By opening a Contego Derivative or CFD account, you can make use of excellent live online trading systems, which could be downloaded straight off the internet (no software needed). Contact us for a demo.

Futures

Futures provide investors with enhanced exposure to price movements of an underlying stock or index. Participants can invest in the underlying asset without trading the individual asset itself. By putting down a required margin, a futures contract gives the investor the right to buy/sell an underlying listed financial instrument at a fixed price on a future date. At Contego we assist and manage our client’s investments in both Index and Single Stock Futures (SSF).

An SSF contract is done through a futures exchange and is a legally binding commitment made to buy or sell a single stock in the future. Each SSF contract trades in lots of a 100 shares and is standardised with regard to size, expiration and tick movement.

SSF are leveraged instruments. This means that you are fully exposed to price movements of the underlying instrument without having to pay the full price of that instrument. SSF therefore offer the potential to make a higher return from a smaller initial cash outlay (margin) than investing directly in the underlying instrument.

Leverage involves more risks than a direct investment in the underlying instrument. It is important to understand that this effect may work against you as well as for you – the use of leverage can lead to large losses as well as large gains.

SSF allow investors or traders to take advantage of an expected fall in the price of an underlying instrument. This means that they can sell or short the share and make a profit if the price goes down. SSF are thus an excellent trading and hedging tool.

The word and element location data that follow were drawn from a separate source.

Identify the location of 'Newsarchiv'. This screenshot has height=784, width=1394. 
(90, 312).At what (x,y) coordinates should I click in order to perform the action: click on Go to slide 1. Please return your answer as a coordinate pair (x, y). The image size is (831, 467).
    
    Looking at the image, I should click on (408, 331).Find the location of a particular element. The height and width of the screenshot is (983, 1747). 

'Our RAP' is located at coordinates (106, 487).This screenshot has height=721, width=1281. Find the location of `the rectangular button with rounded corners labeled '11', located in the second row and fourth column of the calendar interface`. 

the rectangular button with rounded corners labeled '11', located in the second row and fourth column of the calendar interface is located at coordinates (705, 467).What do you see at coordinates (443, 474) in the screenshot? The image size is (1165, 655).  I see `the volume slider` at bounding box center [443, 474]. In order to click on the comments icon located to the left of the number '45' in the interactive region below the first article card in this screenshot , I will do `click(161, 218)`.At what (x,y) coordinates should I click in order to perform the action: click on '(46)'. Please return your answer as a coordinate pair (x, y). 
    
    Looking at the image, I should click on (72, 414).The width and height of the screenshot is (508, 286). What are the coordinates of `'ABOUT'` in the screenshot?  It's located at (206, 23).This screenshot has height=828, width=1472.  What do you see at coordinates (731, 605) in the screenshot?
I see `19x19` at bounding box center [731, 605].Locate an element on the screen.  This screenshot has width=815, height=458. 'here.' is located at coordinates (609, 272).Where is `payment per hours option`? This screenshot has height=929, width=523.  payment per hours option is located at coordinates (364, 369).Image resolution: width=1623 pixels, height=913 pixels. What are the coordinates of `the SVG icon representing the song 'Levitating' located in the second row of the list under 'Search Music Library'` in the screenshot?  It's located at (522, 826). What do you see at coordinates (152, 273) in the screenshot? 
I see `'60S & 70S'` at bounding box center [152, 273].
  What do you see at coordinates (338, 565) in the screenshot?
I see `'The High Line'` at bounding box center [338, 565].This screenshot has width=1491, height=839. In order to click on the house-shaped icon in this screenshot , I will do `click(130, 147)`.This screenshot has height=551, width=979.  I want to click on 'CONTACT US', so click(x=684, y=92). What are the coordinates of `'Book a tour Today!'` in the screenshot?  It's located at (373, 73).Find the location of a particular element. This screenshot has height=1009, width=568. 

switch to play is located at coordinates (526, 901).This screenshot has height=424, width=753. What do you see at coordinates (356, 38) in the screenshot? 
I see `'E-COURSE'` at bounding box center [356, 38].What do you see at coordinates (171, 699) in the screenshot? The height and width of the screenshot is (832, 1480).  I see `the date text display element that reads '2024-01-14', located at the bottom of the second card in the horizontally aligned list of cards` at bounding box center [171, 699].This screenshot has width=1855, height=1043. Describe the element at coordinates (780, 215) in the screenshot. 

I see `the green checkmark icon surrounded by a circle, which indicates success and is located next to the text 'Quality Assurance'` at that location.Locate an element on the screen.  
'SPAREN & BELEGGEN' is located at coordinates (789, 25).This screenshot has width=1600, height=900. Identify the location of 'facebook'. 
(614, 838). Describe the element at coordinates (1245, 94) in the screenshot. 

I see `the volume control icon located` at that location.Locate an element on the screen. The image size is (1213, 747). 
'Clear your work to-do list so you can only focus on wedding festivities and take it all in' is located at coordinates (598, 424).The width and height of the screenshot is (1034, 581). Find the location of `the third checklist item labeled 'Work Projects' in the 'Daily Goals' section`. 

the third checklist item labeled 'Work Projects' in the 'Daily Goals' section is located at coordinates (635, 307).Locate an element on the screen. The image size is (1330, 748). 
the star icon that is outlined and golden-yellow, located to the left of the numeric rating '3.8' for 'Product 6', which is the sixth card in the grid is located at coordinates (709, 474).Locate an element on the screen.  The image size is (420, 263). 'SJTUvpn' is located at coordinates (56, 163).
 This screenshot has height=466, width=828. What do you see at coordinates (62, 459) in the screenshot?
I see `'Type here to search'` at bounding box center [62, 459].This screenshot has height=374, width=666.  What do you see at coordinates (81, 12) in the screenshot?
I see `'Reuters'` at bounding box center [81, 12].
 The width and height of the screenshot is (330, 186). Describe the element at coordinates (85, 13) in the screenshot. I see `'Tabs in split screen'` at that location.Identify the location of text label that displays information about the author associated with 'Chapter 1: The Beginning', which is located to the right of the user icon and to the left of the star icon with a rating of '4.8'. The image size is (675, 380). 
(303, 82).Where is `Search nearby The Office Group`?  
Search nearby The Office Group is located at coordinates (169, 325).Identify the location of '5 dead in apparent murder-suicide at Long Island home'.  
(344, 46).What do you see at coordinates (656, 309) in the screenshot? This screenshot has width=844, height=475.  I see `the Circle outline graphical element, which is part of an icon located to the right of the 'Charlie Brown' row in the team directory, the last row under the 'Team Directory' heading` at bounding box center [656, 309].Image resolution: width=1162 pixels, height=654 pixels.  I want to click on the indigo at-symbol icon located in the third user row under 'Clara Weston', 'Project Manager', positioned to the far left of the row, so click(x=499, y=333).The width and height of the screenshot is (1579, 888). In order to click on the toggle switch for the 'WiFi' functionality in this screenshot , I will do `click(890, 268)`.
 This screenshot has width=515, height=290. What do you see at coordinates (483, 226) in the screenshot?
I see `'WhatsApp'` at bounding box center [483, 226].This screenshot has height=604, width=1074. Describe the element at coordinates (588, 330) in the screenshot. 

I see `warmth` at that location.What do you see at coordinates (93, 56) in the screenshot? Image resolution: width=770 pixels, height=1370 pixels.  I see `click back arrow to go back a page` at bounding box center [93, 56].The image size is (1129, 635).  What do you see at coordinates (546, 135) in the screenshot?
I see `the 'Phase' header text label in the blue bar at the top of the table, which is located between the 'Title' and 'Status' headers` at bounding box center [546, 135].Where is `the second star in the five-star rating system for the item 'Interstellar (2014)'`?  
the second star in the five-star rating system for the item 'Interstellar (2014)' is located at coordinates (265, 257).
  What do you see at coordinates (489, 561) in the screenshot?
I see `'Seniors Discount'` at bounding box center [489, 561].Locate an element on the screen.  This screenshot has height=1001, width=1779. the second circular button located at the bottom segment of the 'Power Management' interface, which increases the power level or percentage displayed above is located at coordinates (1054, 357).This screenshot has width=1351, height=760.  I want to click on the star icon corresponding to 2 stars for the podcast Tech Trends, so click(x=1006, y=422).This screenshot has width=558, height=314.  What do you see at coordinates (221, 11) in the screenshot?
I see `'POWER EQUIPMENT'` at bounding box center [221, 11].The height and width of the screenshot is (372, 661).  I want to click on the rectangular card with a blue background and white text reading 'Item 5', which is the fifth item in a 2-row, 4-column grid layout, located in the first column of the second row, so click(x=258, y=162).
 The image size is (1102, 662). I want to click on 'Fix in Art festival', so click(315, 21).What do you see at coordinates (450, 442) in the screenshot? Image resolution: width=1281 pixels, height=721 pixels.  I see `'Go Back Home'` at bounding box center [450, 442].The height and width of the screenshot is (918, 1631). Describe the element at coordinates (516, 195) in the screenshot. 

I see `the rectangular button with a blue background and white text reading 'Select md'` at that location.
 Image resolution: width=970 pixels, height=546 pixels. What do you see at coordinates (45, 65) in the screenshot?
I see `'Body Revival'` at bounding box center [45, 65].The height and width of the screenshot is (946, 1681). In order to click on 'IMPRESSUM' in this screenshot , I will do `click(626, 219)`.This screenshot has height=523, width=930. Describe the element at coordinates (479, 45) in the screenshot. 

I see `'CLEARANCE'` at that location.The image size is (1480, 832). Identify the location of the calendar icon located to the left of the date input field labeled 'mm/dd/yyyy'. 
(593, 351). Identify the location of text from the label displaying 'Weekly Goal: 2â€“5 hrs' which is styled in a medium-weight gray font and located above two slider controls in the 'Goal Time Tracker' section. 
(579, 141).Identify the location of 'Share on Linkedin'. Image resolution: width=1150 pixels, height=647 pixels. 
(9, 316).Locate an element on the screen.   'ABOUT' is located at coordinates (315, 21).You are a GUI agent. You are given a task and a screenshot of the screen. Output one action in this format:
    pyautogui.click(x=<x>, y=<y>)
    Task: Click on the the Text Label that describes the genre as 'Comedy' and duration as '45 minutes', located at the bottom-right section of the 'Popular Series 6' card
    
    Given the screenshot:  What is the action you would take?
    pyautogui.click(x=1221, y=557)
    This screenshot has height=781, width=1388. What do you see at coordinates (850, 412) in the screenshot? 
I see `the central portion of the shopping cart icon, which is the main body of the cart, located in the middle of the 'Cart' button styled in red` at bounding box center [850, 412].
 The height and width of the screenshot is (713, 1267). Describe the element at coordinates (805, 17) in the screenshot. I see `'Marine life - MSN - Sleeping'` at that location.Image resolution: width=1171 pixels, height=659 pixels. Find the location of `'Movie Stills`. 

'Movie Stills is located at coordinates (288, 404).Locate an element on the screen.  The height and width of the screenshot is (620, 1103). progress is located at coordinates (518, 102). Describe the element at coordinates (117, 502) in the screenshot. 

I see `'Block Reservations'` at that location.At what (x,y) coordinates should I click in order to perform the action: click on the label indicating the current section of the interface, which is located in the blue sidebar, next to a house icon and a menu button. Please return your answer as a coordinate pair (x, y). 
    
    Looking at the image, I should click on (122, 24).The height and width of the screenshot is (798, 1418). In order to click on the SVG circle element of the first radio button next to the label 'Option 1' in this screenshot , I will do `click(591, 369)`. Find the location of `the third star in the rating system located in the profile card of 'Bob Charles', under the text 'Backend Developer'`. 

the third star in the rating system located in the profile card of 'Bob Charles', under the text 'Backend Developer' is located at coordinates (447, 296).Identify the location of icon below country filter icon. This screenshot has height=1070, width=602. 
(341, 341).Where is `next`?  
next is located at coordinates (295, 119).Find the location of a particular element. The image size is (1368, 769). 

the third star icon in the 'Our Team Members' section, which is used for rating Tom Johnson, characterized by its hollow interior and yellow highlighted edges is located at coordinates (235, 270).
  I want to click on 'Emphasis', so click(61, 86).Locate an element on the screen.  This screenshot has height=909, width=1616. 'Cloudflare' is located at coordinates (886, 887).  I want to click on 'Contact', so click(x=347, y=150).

Each SSF contract, upon expiry, is physically settled, which means that the buyer (long position) of a futures contract takes delivery of the actual scrip from the seller (short position).

CFDs

A CFD is an unlisted instrument in the form of an agreement between a buyer and a seller to exchange the difference in value of a particular instrument for the period as from when the contract is opened and until it is closed. The difference is determined by reference to an underlying instrument for the period that the CFD is held.

CFDs trade like equities, with no minimums (unlike the SSFs, 1 contract = 100 shares) and at exactly the same spot price as the underlying share itself. Just like SSF, it could also be used for both long and short positions, making it an excellent trading and hedging tool.

Just like SSFs, CFDs are also leveraged instruments, which again makes it important to understand that this effect may work against you as well as for you – the use of leverage can lead to large losses as well as large gains.